→ **What you will do**
Each line from the one that contains "Where should I click to: Open" to the end of the entries must be copied word for word, and only those lines.

→ **Data extract**
____________
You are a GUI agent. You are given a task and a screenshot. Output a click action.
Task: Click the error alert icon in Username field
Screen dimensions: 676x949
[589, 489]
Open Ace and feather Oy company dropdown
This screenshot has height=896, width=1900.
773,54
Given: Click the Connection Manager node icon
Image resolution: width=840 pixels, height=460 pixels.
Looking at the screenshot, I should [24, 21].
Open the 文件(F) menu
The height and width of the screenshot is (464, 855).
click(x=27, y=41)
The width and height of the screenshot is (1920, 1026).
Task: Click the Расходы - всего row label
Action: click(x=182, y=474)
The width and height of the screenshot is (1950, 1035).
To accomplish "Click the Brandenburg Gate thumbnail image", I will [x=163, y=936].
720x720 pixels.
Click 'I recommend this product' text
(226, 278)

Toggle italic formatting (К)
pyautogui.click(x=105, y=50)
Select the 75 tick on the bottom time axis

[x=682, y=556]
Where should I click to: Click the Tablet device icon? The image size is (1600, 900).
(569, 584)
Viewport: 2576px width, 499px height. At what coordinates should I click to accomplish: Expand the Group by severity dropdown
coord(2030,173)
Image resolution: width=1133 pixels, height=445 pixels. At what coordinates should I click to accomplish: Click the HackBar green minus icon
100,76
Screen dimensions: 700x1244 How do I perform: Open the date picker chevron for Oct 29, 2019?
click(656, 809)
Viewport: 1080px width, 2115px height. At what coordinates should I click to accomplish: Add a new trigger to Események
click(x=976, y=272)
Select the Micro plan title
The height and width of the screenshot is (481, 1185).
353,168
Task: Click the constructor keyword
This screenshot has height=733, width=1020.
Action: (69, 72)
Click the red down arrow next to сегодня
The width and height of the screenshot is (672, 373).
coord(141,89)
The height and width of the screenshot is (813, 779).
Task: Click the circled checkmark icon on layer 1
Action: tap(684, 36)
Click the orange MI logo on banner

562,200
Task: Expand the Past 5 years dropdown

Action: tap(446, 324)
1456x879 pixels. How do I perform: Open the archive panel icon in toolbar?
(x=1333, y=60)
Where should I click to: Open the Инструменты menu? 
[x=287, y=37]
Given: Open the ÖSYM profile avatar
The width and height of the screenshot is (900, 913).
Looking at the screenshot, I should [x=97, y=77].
____________
→ **Expected output**
Where should I click to: Open the Инструменты menu? 
[x=287, y=37]
Given: Open the ÖSYM profile avatar
The width and height of the screenshot is (900, 913).
Looking at the screenshot, I should [x=97, y=77].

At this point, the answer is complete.